--- START ---

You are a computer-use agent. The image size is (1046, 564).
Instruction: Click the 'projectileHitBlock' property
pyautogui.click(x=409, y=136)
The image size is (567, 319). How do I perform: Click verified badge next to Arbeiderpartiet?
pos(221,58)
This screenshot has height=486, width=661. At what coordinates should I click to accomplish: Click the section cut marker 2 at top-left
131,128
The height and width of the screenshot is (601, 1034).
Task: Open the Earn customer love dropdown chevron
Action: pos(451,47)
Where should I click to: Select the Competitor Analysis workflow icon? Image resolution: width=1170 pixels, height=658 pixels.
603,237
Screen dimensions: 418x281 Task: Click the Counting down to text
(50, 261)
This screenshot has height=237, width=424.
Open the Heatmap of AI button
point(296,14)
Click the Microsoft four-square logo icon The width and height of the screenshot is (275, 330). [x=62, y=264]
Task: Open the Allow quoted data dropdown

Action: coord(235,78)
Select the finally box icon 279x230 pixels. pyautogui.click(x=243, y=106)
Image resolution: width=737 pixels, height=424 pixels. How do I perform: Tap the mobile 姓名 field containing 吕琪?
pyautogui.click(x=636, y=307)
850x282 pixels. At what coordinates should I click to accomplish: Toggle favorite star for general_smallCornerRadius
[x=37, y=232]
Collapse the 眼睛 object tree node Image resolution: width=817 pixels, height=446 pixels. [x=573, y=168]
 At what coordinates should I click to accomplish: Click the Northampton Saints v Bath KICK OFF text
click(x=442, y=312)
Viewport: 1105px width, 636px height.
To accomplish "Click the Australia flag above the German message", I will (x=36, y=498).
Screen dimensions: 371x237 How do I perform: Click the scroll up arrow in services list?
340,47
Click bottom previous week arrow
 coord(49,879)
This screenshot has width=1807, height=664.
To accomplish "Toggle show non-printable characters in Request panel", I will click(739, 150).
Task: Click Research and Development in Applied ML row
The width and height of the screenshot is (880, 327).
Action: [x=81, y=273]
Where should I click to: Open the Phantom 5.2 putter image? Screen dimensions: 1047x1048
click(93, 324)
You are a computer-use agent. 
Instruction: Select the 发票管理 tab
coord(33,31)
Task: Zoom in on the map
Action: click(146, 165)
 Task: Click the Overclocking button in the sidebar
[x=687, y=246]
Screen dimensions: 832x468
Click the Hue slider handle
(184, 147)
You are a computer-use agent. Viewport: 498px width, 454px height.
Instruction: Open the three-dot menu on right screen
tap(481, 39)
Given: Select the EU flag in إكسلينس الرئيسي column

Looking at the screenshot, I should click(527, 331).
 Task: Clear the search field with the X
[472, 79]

--- END ---

Each line in the records above with "agent" must be returned.

You are a computer-use agent. The image size is (1046, 564).
You are a computer-use agent. 
You are a computer-use agent. Viewport: 498px width, 454px height.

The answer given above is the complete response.